- [Activity] Lines before the one containing "Viewport: 600px width, 656px height." are left out; copy that line and every later line through the end of the data exactly.

(Stored records)

::::::::

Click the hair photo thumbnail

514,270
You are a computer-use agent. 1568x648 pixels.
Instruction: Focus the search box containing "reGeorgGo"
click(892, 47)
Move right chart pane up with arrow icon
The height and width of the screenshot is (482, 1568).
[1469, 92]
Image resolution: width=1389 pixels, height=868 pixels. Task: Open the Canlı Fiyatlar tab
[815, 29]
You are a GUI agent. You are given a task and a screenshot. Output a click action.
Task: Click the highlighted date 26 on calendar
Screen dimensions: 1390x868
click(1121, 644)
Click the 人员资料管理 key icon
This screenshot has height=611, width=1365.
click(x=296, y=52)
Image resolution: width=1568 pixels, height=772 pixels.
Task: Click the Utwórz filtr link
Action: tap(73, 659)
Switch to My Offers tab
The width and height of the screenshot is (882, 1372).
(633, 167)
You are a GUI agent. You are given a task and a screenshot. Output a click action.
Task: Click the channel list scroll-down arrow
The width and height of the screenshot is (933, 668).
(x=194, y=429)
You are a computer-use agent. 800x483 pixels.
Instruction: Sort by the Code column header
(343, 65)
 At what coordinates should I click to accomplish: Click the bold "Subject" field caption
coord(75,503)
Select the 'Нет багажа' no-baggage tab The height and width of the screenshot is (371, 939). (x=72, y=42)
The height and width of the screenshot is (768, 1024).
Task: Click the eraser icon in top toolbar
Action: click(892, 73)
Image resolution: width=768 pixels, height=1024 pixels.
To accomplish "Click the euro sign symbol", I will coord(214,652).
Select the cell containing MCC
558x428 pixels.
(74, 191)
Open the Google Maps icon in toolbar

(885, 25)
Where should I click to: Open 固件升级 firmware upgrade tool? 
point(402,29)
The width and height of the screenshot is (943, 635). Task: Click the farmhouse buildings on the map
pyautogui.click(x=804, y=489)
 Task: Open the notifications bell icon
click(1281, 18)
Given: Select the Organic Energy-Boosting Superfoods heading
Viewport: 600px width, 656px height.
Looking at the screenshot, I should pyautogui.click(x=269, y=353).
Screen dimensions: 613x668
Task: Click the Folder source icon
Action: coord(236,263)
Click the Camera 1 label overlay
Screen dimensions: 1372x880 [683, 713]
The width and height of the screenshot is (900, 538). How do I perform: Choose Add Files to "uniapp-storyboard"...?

::::::::

- [Result of this task]
Viewport: 600px width, 656px height.
Looking at the screenshot, I should pyautogui.click(x=269, y=353).
Screen dimensions: 613x668
Task: Click the Folder source icon
Action: coord(236,263)
Click the Camera 1 label overlay
Screen dimensions: 1372x880 [683, 713]
The width and height of the screenshot is (900, 538). How do I perform: Choose Add Files to "uniapp-storyboard"...?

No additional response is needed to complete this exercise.